A third challenge lies in the potential for collateral consequences resulting from a resolution with a government authority. A resolution in one jurisdiction may prevent a client from pursuing a particular defence or making particular arguments in another jurisdiction. Even if there is no such limitation, practitioners need to consider the practical effects of a resolution with one government authority, where detailed facts and conclusions (if not admissions) are often released publicly. Such a resolution also could impact private civil actions and criminal actions brought in multiple jurisdictions. Finally, practitioners need to carefully consider potential implications of such a resolution for the client’s business around the world, such as a revocation of a licence or debarment from government contracts.
In light of these and other challenges, practitioners need to develop defence strategies that take into account and respond to government authorities conducting investigations in multiple jurisdictions. Arguments, defences and strategic decisions made with respect to an investigation in one jurisdiction can have profound and, at times, adverse consequences in another jurisdiction.

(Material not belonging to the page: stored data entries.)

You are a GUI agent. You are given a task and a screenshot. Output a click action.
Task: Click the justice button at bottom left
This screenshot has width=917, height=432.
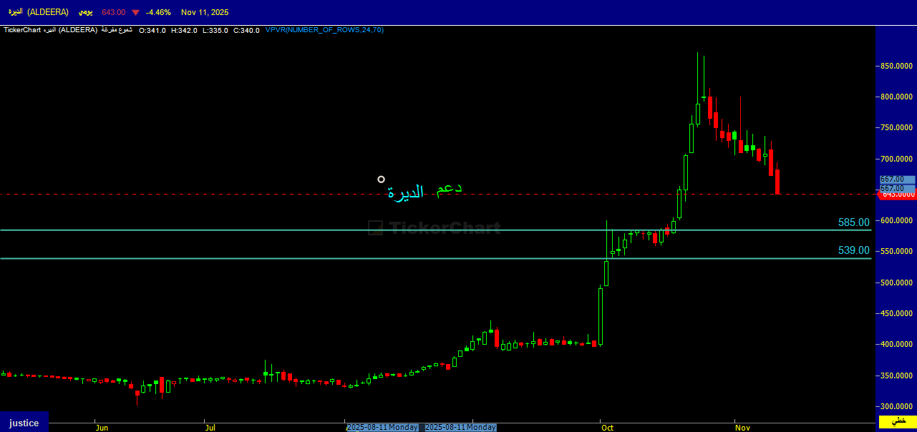(x=24, y=423)

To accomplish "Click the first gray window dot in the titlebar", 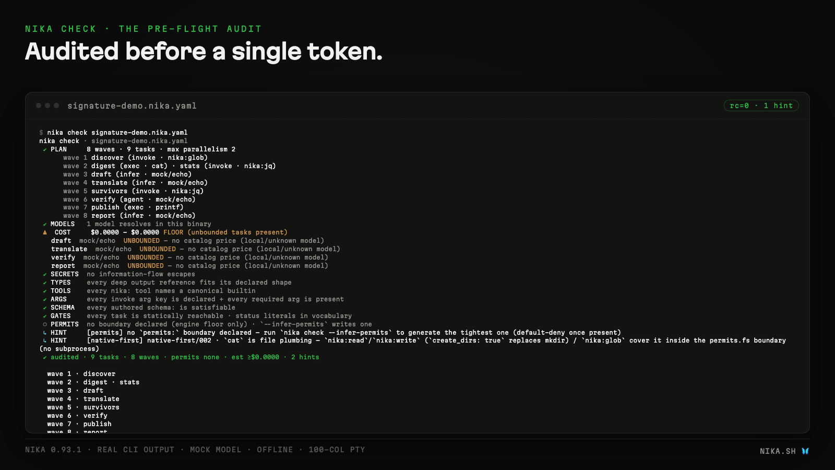I will pos(39,105).
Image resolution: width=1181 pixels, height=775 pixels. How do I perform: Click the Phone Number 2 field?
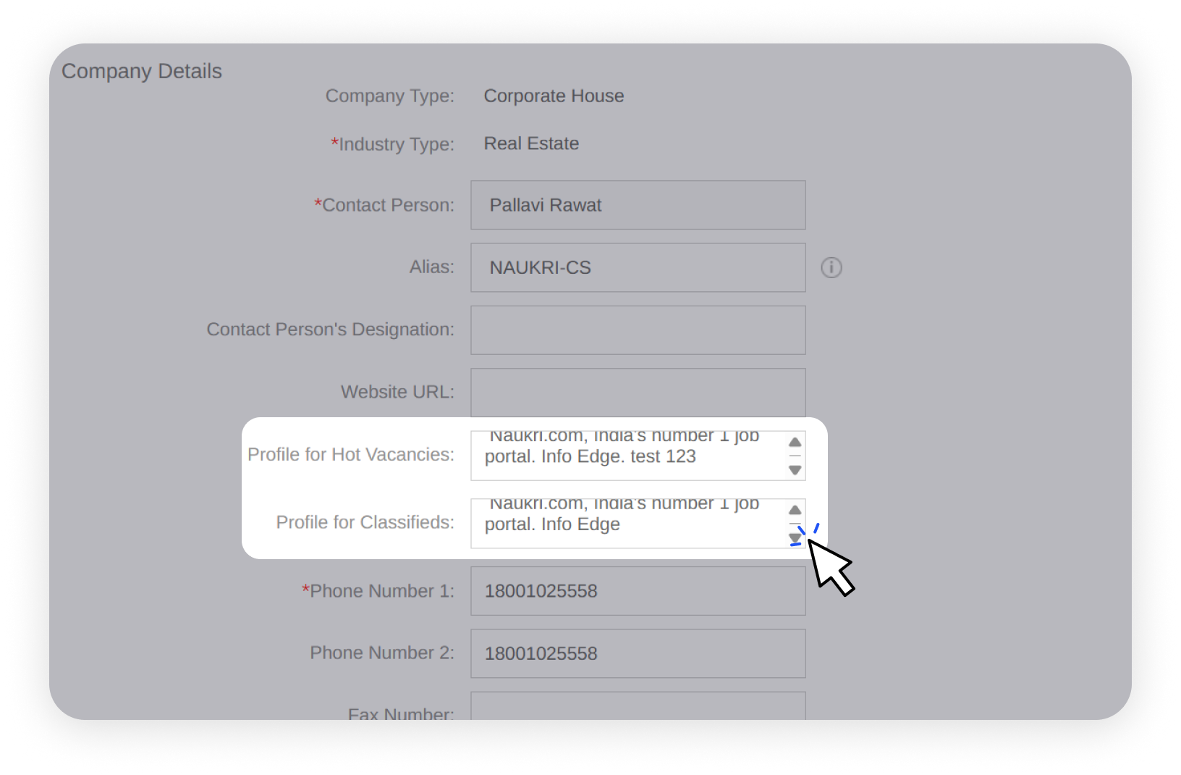coord(638,653)
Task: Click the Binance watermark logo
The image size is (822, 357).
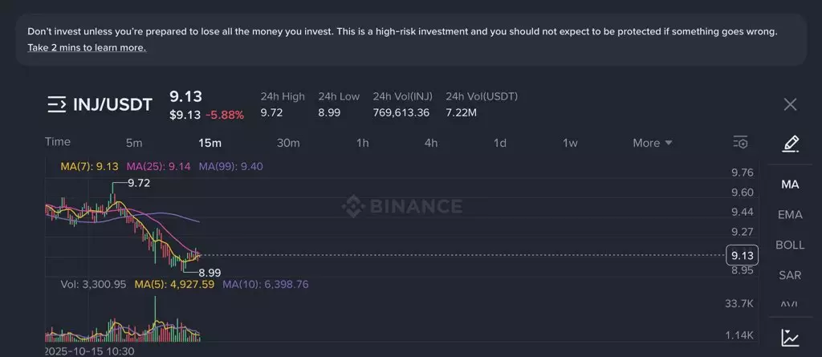Action: coord(401,206)
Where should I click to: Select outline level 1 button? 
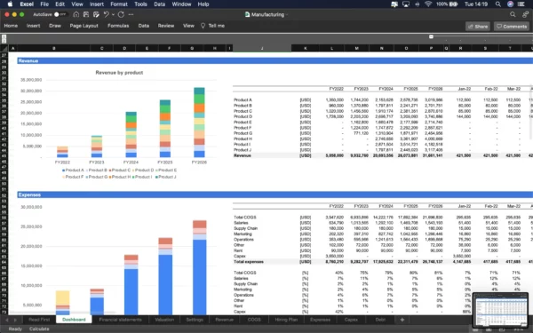pyautogui.click(x=4, y=36)
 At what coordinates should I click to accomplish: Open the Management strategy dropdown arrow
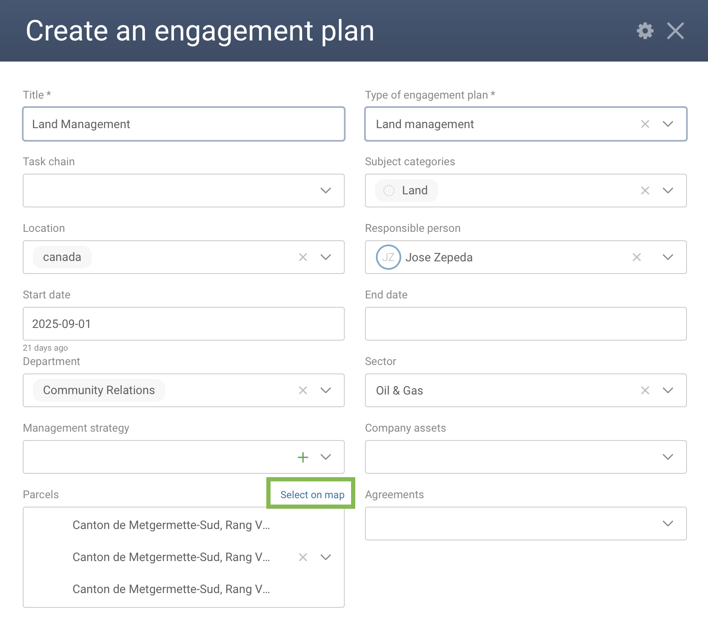(325, 457)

We recognise that no single resource can provide all the information and guidance necessary to manage a complex cross-border investigation. But in Securities & Related Investigations Know-How, the global crisis management and white-collar defence groups at Cleary Gottlieb, in conjunction with other leading practitioners, have compiled in one convenient location an overview of the relevant government agencies, statutory and regulatory frameworks, and salient issues likely to arise in securities and related investigations. This publication aims to equip the reader with the tools necessary to ask the right questions, identify significant issues, and avoid harmful pitfalls.

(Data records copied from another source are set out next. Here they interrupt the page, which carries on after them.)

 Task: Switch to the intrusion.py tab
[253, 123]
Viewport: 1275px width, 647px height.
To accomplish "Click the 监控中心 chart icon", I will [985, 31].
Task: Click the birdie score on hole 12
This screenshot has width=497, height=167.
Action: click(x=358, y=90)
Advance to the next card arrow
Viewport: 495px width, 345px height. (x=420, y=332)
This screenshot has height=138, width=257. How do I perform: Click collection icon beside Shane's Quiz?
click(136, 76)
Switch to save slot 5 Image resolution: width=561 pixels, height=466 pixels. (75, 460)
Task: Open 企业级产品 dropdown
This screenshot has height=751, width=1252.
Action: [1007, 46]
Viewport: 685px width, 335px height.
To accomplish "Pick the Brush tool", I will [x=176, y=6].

In using the phrase “securities and related investigations”, we intend to cover not only government inquiries directly tied to investment products but also inquiries into other types of misbehaviour involving the financial markets, such as insider trading, accounting fraud, market manipulation, misrepresentations in disclosures, misappropriation of client funds and breach of conduct rules. This list is not exhaustive, and other related legal issues may be relevant. However, this publication does not address issues related to bribery or corruption, such as those arising under the US Foreign Corrupt Practices Act (which will be covered by another publication), although many of the broad considerations for the management of a global securities investigation may be relevant to global corruption and bribery investigations.